Malgré l’interdiction de manifester, faite par les autorités du Conseil militaire de transition, des tchadiens ont investi les rues ce mardi, suite à l’appel de certains mouvements de l’opposition. Des incidents ont déjà été signalés, notamment à N’Djamena et au moins deux personnes ont été tuées, apprend-on.

Des troubles sont enregistrés ce mardi, dans la capitale tchadienne et dans certaines provinces. Ils font suite à la descente dans les rues de plusieurs citoyens qui protestent contre la junte au pouvoir et exige que la gestion du pays revienne aux civils.

Selon des informations rapportées par le quotidien RFI, des pneus ont été brûlés par endroits par les manifestants qui brandissent des pancartes sur lesquelles, lit-on entre autres, : « Non à une monarchie au Tchad », « Il faut remettre le pouvoir aux civils » ou encore « Non aux soutiens de la France ! » 
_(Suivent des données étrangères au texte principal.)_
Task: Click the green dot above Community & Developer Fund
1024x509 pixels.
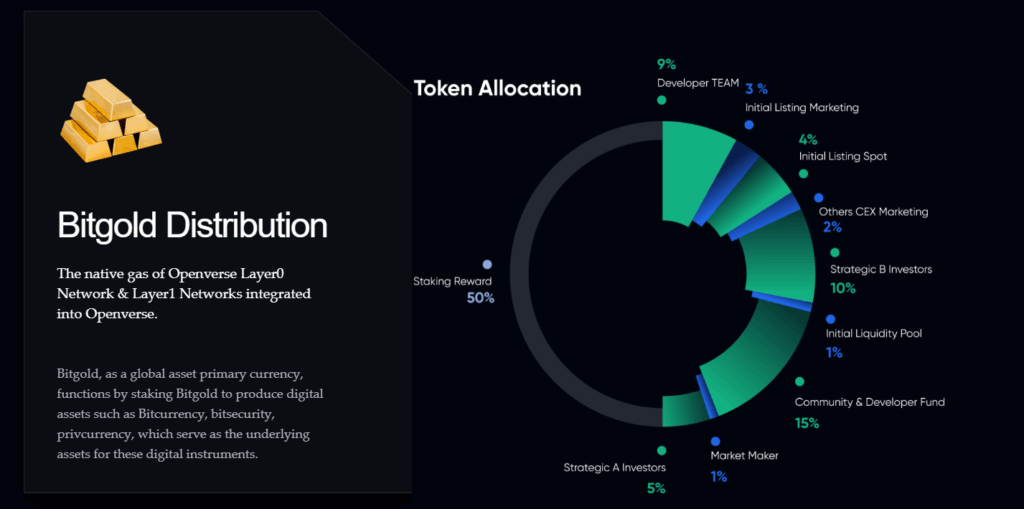Action: [799, 382]
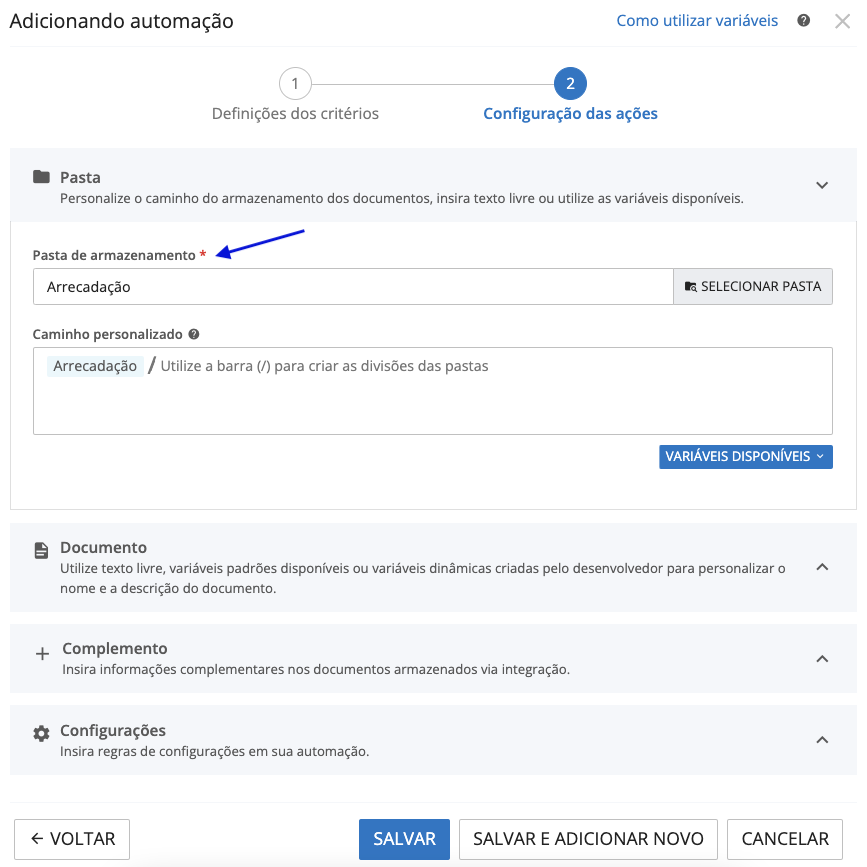Close the automation dialog with X
This screenshot has width=867, height=867.
[842, 21]
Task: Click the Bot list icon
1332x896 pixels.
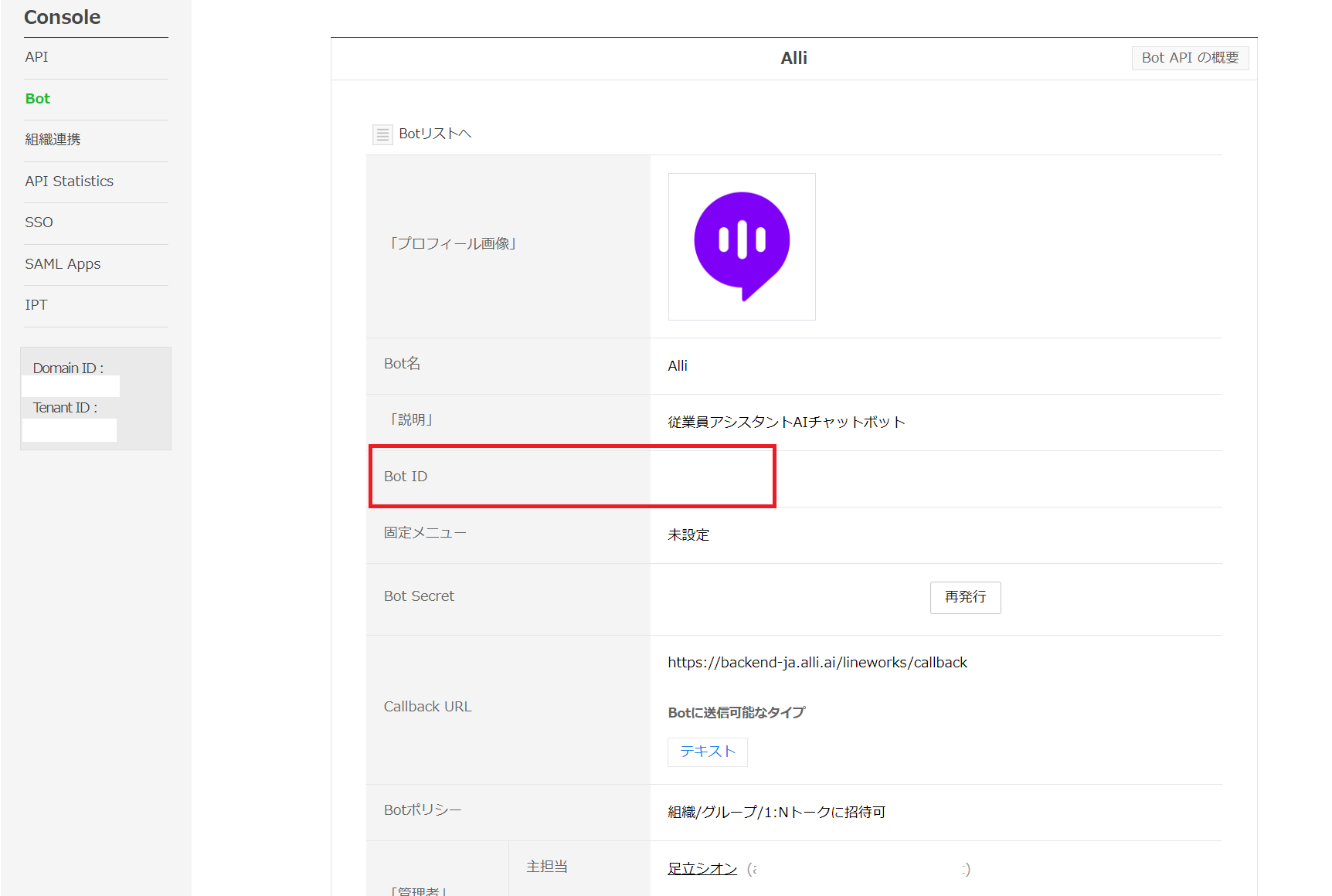Action: [382, 134]
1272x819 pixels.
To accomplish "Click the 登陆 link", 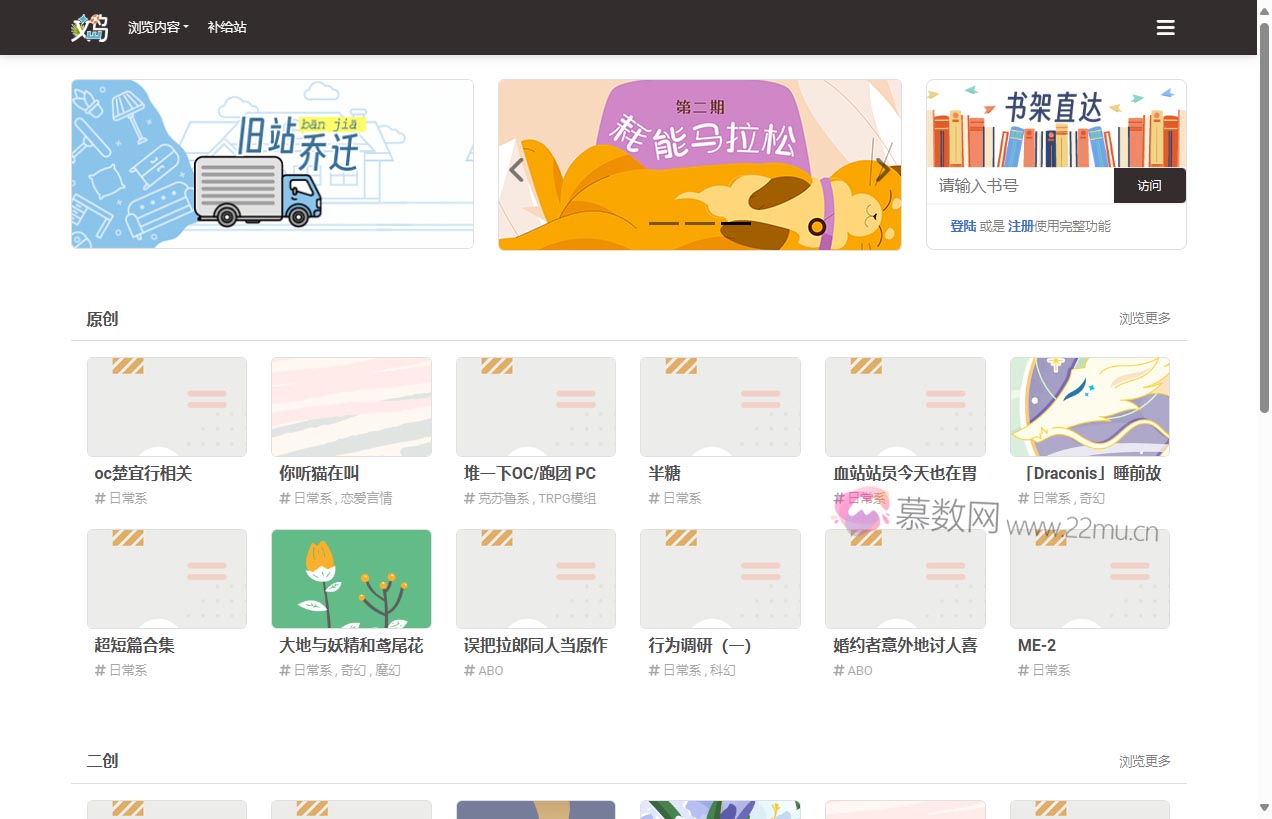I will 963,226.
Au moins deux personnes, dont une femme et un jeune ont « été tuées » respectivement à N’Djamena et à Moundou, mentionne la même source qui indique également qu’il y aurait une « vingtaine de blessés par balle » et « plusieurs arrestations ».

Cette protestation intervient au lendemain de la nomination d’Albert Pahimi Padacké au poste de Premier ministre. Ce dernier était arrivé en deuxième position, à l’issue du scrutin présidentiel du 11 avril dernier. Il a également été le dernier chef de Gouvernement avant la suppression du poste en 2018, par le défunt Président Idriss Déby Itno.